● **WHAT YOU WILL DO**:
Output exactly the lines below from the one containing "Given: Click the 专项计划 field label" to the last line, both included. Omit pictures.

● **GIVEN RECORDS**:
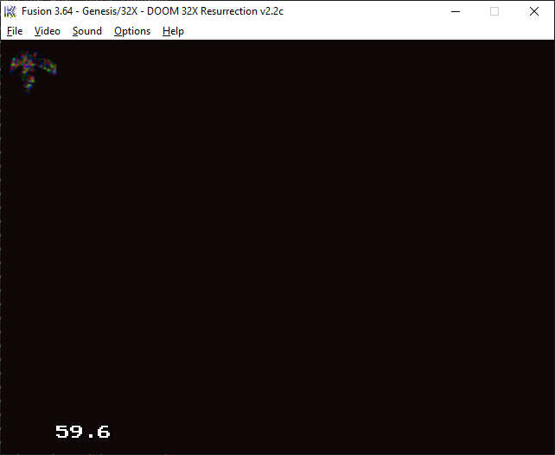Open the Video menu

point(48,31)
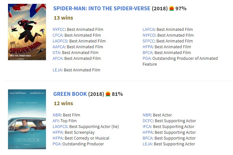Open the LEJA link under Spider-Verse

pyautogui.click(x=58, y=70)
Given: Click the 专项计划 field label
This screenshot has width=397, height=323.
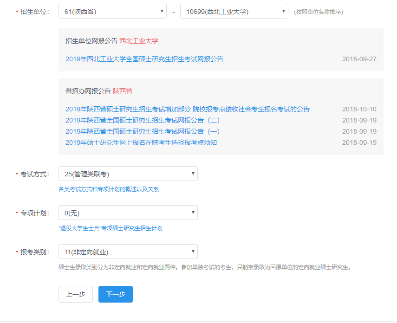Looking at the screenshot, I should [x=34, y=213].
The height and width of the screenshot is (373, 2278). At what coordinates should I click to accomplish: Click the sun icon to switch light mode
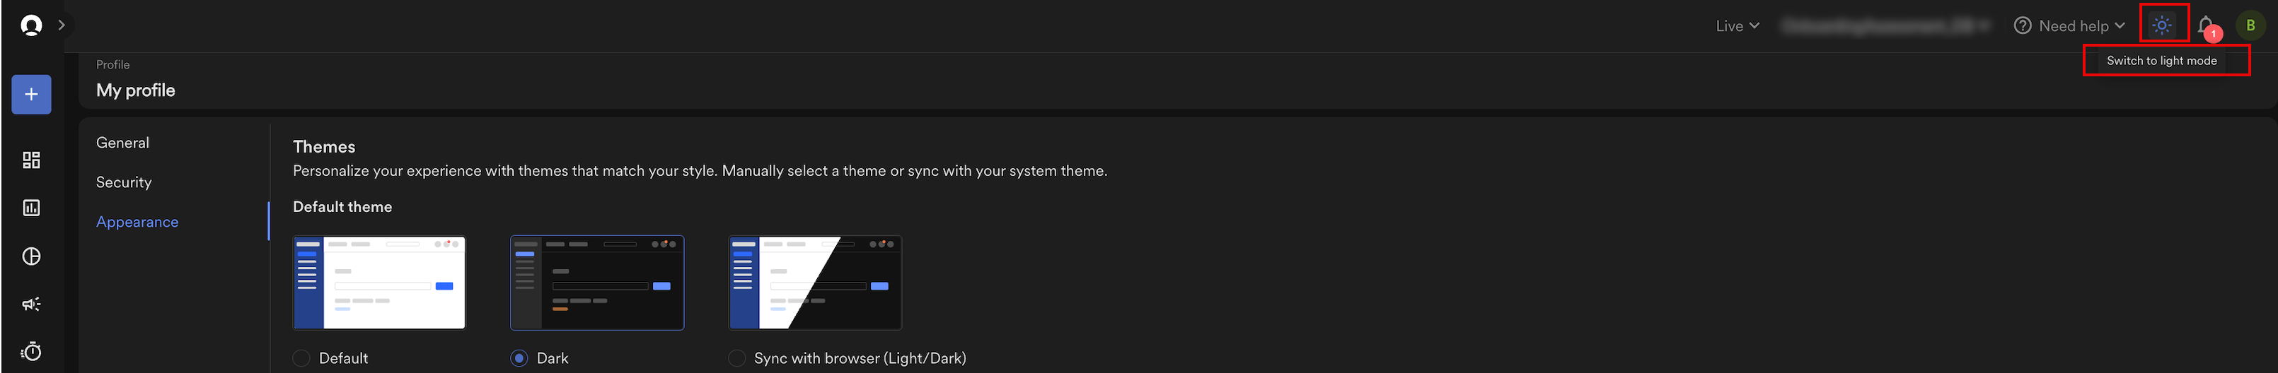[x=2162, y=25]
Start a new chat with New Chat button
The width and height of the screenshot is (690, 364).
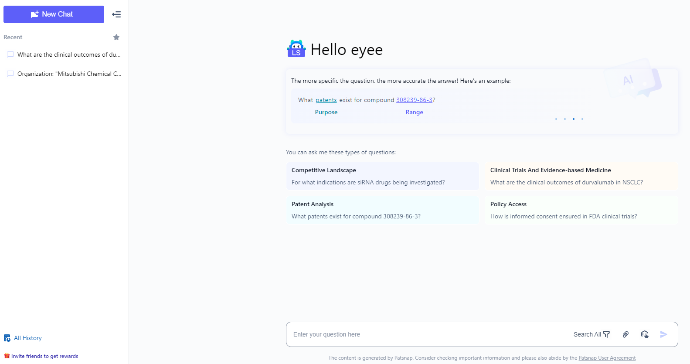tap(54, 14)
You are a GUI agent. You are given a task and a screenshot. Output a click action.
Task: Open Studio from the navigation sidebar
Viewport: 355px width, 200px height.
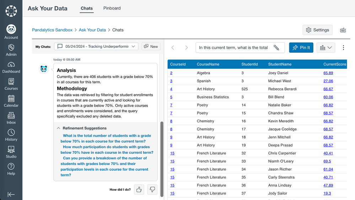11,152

● **EXERCISE RESULT**:
Given: Click the 专项计划 field label
This screenshot has width=397, height=323.
Looking at the screenshot, I should [x=34, y=213].
The height and width of the screenshot is (373, 2278). At what coordinates should I click to accomplish: Click the sun icon to switch light mode
[x=2162, y=25]
Start a new chat with New Chat button
The width and height of the screenshot is (690, 364).
tap(54, 14)
You are a GUI agent. You are given a task and a screenshot. Output a click action.
Task: Open Studio from the navigation sidebar
Viewport: 355px width, 200px height.
11,152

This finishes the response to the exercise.